The Upload class represents the data you want to store in a storage backend. It's a key component in file-keeper, encapsulating the file's content, metadata, and instructions for how to transfer it to storage. This document explains how to create and use Upload objects, covering streaming uploads and hashing for data integrity.

What is an Upload?

Think of an Upload as a package containing everything needed to send a file to storage. It's more than just the raw data; it includes information about the file itself, like its name, size, and content type. This metadata is essential for proper storage and retrieval.

The Upload object decouples the source of the data from the transfer process. This allows file-keeper to handle various data sources – files on disk, in-memory buffers, network streams – without changing the core storage logic.

Creating an Upload Object

You can create an Upload object in several ways, depending on the source of your data. The recommended way is using make_upload helper:

File-like objectByte stringWerkzeug's FileStorageManually

If you have an open file, you can directly pass it to the make_upload function. file-keeper will handle reading the data from the file.
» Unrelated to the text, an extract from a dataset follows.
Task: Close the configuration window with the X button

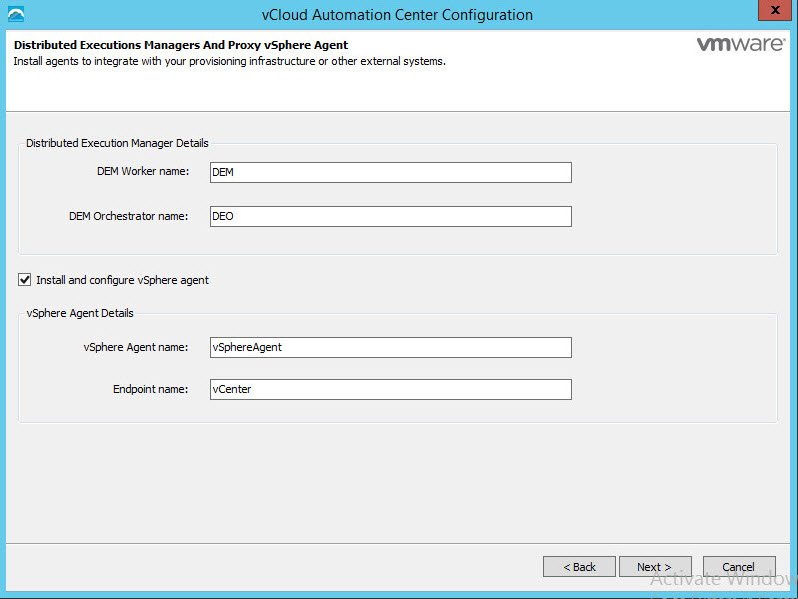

src = open("my_image.jpg", "rb")
upload = make_upload(src)

If your data is already in memory as a byte string, you can pass it directly.
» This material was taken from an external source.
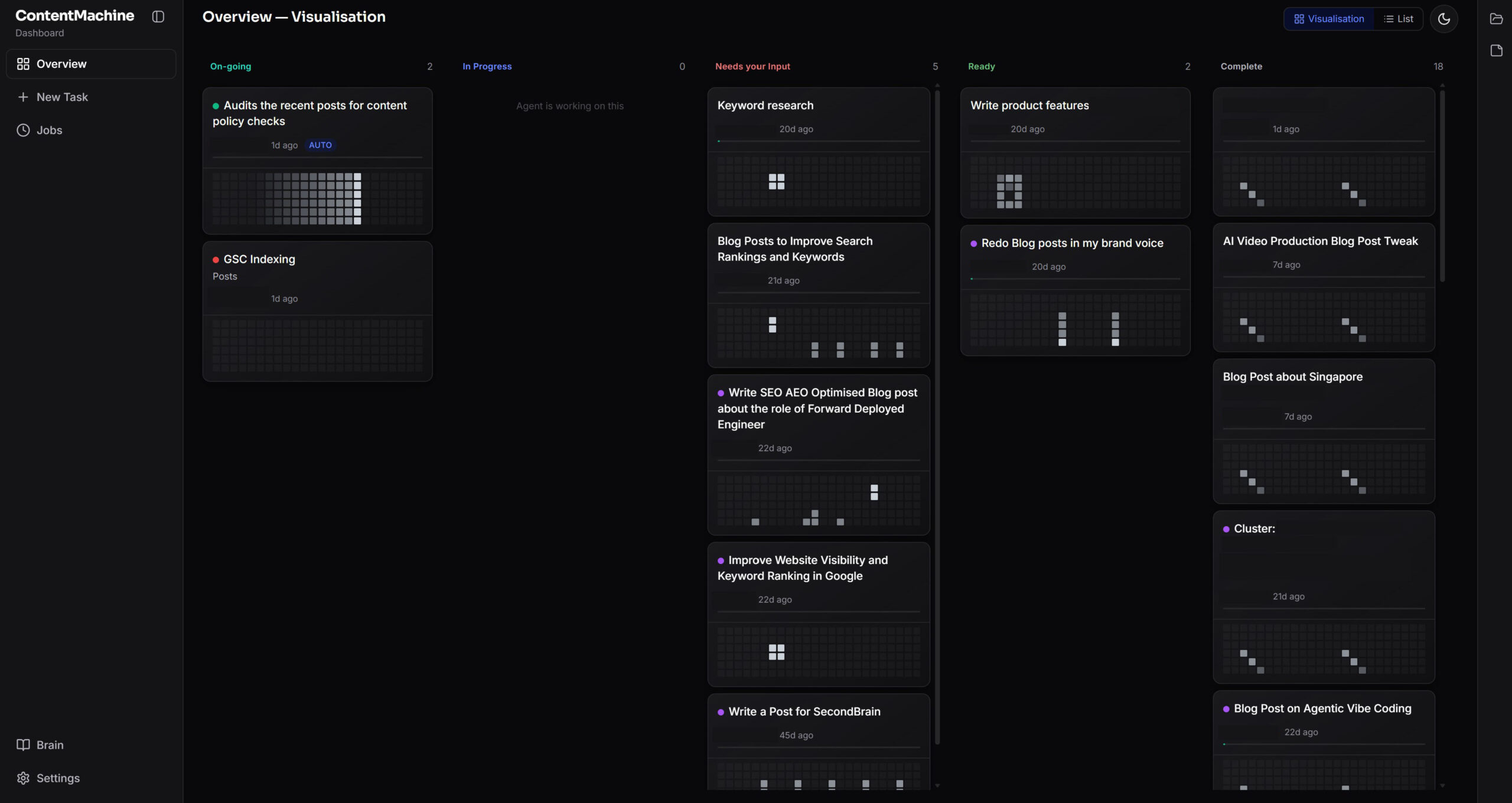Image resolution: width=1512 pixels, height=803 pixels.
Task: Click the Complete column header
Action: click(1241, 66)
data = b"This is the content of my file."
upload = make_upload(data)

When writing an application using werkzeug-based framework you can handle uploaded files in this way.

from werkzeug.datastructures import FileStorage

data = FileStorage(..., "my_data.txt")
upload = make_upload(data)

This is useful for large files that don't fit in memory. You need to provide an object that has methods read and __iter__ producing byte string as a first argument to Upload class. If you have a generator that yields data, wrap it into IterableBytesReader instead of manually implementing class with required methods:

from file_keeper import Upload, IterableBytesReader

def data_generator():
    yield b"hello"
    yield b" "
    yield b"world"

stream = IterableBytesReader(data_generator())
upload = Upload(stream, "my_file.txt", 11, "text/plain")
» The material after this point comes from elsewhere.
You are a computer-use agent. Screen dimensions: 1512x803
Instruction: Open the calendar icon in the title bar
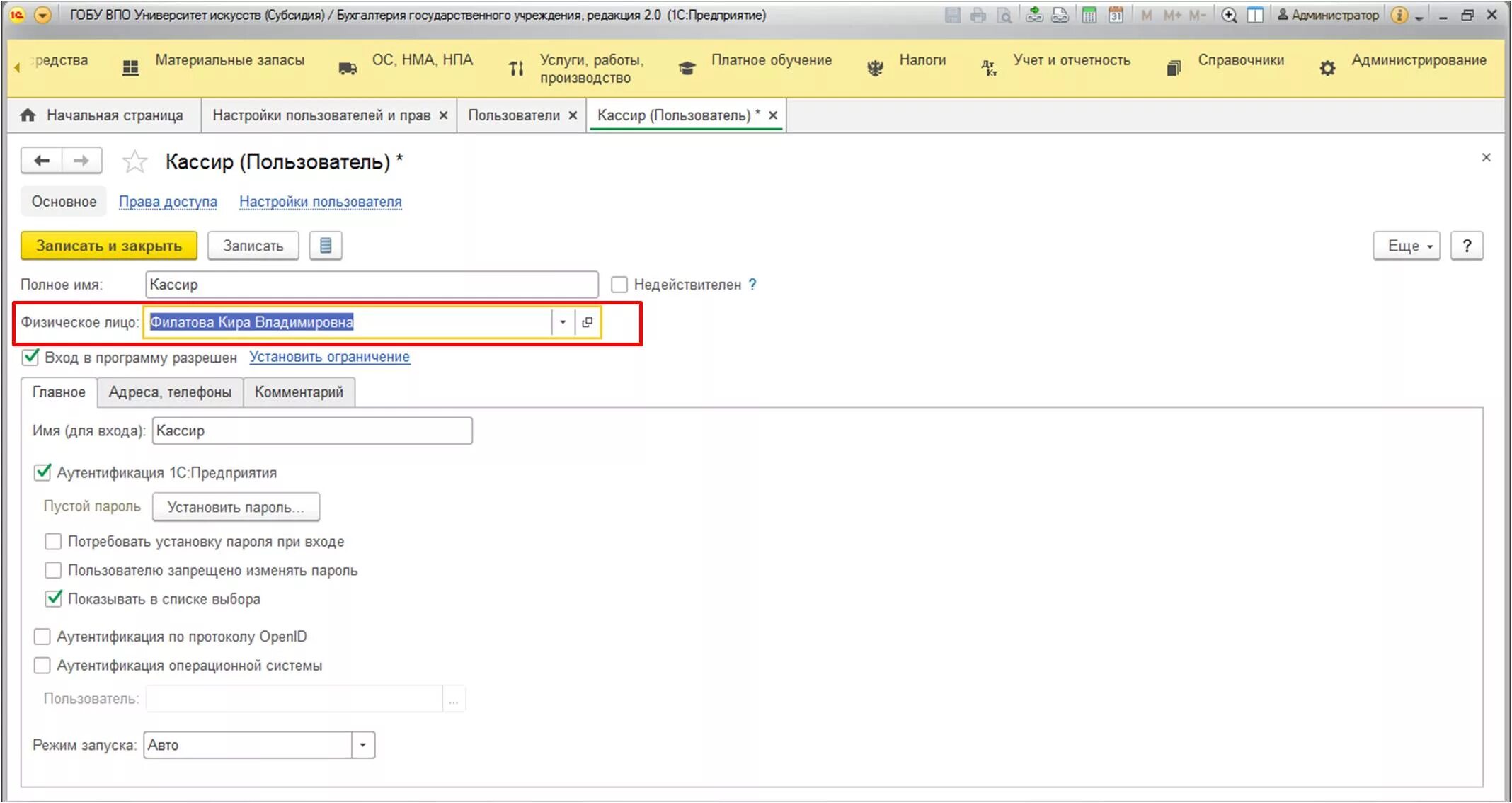click(x=1116, y=15)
The make_upload function automatically determines the file size and content type for supported source types.

Streaming Uploads

For very large files, loading the entire content into memory is impractical. Streaming uploads allow you to send the data in chunks, reducing memory usage and improving performance.

As shown in the example above, you can create an Upload object from an iterable of bytes. file-keeper will then stream the data to the storage backend as it becomes available. This is the preferred method for handling large files, but it expects that you compute the size and content type of the upload in advance and provide these details to the Upload constructor.

Hashing for Data Integrity

Data integrity is crucial when transferring files. Hashing ensures that the data you upload is exactly the same as the data stored in the backend. file-keeper automatically calculates a hash of the upload data during the transfer process.

The calculated hash is stored as part of the FileData metadata. When you retrieve the file, file-keeper can recalculate the hash via Storage.analyze method to verify data integrity. If the hashes don't match, it indicates that the file has been corrupted or tampered with.

Hashing is performed transparently during the upload process, so you don't need to worry about implementing it yourself. It provides an extra layer of assurance that your data is stored reliably.